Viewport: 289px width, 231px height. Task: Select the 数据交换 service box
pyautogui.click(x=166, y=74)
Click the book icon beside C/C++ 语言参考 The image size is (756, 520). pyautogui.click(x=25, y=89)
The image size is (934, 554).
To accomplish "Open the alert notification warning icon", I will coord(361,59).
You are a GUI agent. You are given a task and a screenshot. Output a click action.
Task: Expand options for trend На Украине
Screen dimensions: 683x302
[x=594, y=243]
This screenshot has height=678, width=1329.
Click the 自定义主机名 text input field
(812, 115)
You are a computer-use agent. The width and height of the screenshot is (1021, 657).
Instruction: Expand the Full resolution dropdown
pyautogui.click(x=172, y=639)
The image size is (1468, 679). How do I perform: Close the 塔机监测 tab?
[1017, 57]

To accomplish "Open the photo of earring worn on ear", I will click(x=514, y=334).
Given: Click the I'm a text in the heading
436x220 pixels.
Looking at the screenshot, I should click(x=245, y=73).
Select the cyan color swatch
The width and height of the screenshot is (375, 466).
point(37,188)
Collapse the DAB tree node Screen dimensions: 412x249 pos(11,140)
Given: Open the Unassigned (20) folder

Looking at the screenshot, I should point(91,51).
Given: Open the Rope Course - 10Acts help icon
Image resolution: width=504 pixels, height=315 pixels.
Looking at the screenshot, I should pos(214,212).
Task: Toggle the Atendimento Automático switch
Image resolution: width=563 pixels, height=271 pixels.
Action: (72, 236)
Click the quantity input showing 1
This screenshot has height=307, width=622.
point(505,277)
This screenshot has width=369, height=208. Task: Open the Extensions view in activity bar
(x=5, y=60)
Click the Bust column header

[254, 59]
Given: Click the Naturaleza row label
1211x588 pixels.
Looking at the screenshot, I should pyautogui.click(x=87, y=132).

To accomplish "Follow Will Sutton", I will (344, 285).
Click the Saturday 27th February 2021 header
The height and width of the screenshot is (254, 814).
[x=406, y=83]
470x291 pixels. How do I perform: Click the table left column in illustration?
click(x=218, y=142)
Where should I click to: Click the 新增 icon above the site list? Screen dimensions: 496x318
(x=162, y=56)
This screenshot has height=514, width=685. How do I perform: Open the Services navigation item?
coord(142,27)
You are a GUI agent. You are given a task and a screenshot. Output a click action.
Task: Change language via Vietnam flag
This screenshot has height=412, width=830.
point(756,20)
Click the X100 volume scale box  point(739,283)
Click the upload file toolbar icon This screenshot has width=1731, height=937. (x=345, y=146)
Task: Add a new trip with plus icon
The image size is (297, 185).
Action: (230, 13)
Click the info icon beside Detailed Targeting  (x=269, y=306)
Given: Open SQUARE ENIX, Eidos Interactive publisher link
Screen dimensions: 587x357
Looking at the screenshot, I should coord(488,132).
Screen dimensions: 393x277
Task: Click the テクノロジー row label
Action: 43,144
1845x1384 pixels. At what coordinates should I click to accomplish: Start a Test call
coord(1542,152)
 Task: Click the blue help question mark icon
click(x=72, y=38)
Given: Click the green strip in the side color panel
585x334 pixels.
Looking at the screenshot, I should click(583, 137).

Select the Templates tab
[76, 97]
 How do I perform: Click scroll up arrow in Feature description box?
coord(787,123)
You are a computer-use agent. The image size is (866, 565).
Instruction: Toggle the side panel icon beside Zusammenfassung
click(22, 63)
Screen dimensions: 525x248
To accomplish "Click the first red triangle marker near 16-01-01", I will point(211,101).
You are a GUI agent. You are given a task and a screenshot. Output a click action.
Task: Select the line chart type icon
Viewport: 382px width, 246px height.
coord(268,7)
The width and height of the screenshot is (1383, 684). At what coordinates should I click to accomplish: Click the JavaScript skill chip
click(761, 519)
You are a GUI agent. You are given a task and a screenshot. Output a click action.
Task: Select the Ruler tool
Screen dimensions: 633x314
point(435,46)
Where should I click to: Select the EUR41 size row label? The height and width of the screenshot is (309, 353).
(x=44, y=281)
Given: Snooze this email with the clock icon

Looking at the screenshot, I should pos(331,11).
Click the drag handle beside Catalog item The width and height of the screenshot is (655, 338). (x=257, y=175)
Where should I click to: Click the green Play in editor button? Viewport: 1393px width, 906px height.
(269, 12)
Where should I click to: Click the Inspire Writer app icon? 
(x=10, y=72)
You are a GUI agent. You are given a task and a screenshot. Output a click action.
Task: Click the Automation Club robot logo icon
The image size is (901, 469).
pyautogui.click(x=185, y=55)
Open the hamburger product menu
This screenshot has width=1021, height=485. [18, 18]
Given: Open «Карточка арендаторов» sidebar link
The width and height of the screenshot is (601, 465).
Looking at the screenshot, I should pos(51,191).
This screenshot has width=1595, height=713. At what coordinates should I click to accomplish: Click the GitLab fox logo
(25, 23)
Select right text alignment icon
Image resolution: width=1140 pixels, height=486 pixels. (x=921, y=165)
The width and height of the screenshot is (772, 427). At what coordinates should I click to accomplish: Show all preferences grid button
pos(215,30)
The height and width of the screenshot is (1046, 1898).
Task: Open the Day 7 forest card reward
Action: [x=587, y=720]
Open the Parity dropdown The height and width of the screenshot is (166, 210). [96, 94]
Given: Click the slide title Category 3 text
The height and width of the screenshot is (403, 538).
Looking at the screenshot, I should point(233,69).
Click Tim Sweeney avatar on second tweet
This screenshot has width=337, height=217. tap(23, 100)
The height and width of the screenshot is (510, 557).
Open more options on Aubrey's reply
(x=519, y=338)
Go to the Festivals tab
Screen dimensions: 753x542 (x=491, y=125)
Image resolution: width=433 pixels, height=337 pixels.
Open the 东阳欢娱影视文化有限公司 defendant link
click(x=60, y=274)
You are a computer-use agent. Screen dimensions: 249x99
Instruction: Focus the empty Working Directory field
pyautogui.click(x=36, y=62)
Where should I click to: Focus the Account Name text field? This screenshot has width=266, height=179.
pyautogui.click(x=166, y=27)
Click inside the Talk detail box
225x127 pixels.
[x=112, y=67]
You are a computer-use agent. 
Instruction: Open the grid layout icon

------------------------------------------------------------

• [PROBLEM]
Output the listing above without altering a single character.

• [ANSWER TO THE PROBLEM]
Viewport: 289px width, 231px height. Task: Select the 数据交换 service box
pyautogui.click(x=166, y=74)
Click the book icon beside C/C++ 语言参考 The image size is (756, 520). pyautogui.click(x=25, y=89)
The image size is (934, 554).
To accomplish "Open the alert notification warning icon", I will coord(361,59).
You are a GUI agent. You are given a task and a screenshot. Output a click action.
Task: Expand options for trend На Украине
Screen dimensions: 683x302
[x=594, y=243]
This screenshot has height=678, width=1329.
Click the 自定义主机名 text input field
(812, 115)
You are a computer-use agent. The width and height of the screenshot is (1021, 657).
Instruction: Expand the Full resolution dropdown
pyautogui.click(x=172, y=639)
The image size is (1468, 679). How do I perform: Close the 塔机监测 tab?
[1017, 57]

To accomplish "Open the photo of earring worn on ear", I will click(x=514, y=334).
Given: Click the I'm a text in the heading
436x220 pixels.
Looking at the screenshot, I should click(x=245, y=73).
Select the cyan color swatch
The width and height of the screenshot is (375, 466).
point(37,188)
Collapse the DAB tree node Screen dimensions: 412x249 pos(11,140)
Given: Open the Unassigned (20) folder

Looking at the screenshot, I should point(91,51).
Given: Open the Rope Course - 10Acts help icon
Image resolution: width=504 pixels, height=315 pixels.
Looking at the screenshot, I should pos(214,212).
Task: Toggle the Atendimento Automático switch
Image resolution: width=563 pixels, height=271 pixels.
Action: (72, 236)
Click the quantity input showing 1
This screenshot has height=307, width=622.
point(505,277)
This screenshot has width=369, height=208. Task: Open the Extensions view in activity bar
(x=5, y=60)
Click the Bust column header

[254, 59]
Given: Click the Naturaleza row label
1211x588 pixels.
Looking at the screenshot, I should pyautogui.click(x=87, y=132).

To accomplish "Follow Will Sutton", I will (344, 285).
Click the Saturday 27th February 2021 header
The height and width of the screenshot is (254, 814).
[x=406, y=83]
470x291 pixels. How do I perform: Click the table left column in illustration?
click(x=218, y=142)
Where should I click to: Click the 新增 icon above the site list? Screen dimensions: 496x318
(x=162, y=56)
This screenshot has height=514, width=685. How do I perform: Open the Services navigation item?
coord(142,27)
You are a GUI agent. You are given a task and a screenshot. Output a click action.
Task: Change language via Vietnam flag
This screenshot has height=412, width=830.
point(756,20)
Click the X100 volume scale box  point(739,283)
Click the upload file toolbar icon This screenshot has width=1731, height=937. (x=345, y=146)
Task: Add a new trip with plus icon
The image size is (297, 185).
Action: (230, 13)
Click the info icon beside Detailed Targeting  (x=269, y=306)
Given: Open SQUARE ENIX, Eidos Interactive publisher link
Screen dimensions: 587x357
Looking at the screenshot, I should coord(488,132).
Screen dimensions: 393x277
Task: Click the テクノロジー row label
Action: 43,144
1845x1384 pixels. At what coordinates should I click to accomplish: Start a Test call
coord(1542,152)
 Task: Click the blue help question mark icon
click(x=72, y=38)
Given: Click the green strip in the side color panel
585x334 pixels.
Looking at the screenshot, I should click(583, 137).

Select the Templates tab
[76, 97]
 How do I perform: Click scroll up arrow in Feature description box?
coord(787,123)
You are a computer-use agent. The image size is (866, 565).
Instruction: Toggle the side panel icon beside Zusammenfassung
click(22, 63)
Screen dimensions: 525x248
To accomplish "Click the first red triangle marker near 16-01-01", I will point(211,101).
You are a GUI agent. You are given a task and a screenshot. Output a click action.
Task: Select the line chart type icon
Viewport: 382px width, 246px height.
coord(268,7)
The width and height of the screenshot is (1383, 684). At what coordinates should I click to accomplish: Click the JavaScript skill chip
click(761, 519)
You are a GUI agent. You are given a task and a screenshot. Output a click action.
Task: Select the Ruler tool
Screen dimensions: 633x314
point(435,46)
Where should I click to: Select the EUR41 size row label? The height and width of the screenshot is (309, 353).
(x=44, y=281)
Given: Snooze this email with the clock icon

Looking at the screenshot, I should pos(331,11).
Click the drag handle beside Catalog item The width and height of the screenshot is (655, 338). (x=257, y=175)
Where should I click to: Click the green Play in editor button? Viewport: 1393px width, 906px height.
(269, 12)
Where should I click to: Click the Inspire Writer app icon? 
(x=10, y=72)
You are a GUI agent. You are given a task and a screenshot. Output a click action.
Task: Click the Automation Club robot logo icon
The image size is (901, 469).
pyautogui.click(x=185, y=55)
Open the hamburger product menu
This screenshot has width=1021, height=485. [18, 18]
Given: Open «Карточка арендаторов» sidebar link
The width and height of the screenshot is (601, 465).
Looking at the screenshot, I should pos(51,191).
This screenshot has width=1595, height=713. At what coordinates should I click to accomplish: Click the GitLab fox logo
(25, 23)
Select right text alignment icon
Image resolution: width=1140 pixels, height=486 pixels. (x=921, y=165)
The width and height of the screenshot is (772, 427). At what coordinates should I click to accomplish: Show all preferences grid button
pos(215,30)
The height and width of the screenshot is (1046, 1898).
Task: Open the Day 7 forest card reward
Action: [x=587, y=720]
Open the Parity dropdown The height and width of the screenshot is (166, 210). [96, 94]
Given: Click the slide title Category 3 text
The height and width of the screenshot is (403, 538).
Looking at the screenshot, I should point(233,69).
Click Tim Sweeney avatar on second tweet
This screenshot has width=337, height=217. tap(23, 100)
The height and width of the screenshot is (510, 557).
Open more options on Aubrey's reply
(x=519, y=338)
Go to the Festivals tab
Screen dimensions: 753x542 (x=491, y=125)
Image resolution: width=433 pixels, height=337 pixels.
Open the 东阳欢娱影视文化有限公司 defendant link
click(x=60, y=274)
You are a computer-use agent. Screen dimensions: 249x99
Instruction: Focus the empty Working Directory field
pyautogui.click(x=36, y=62)
Where should I click to: Focus the Account Name text field? This screenshot has width=266, height=179.
pyautogui.click(x=166, y=27)
Click inside the Talk detail box
225x127 pixels.
[x=112, y=67]
You are a computer-use agent. 
Instruction: Open the grid layout icon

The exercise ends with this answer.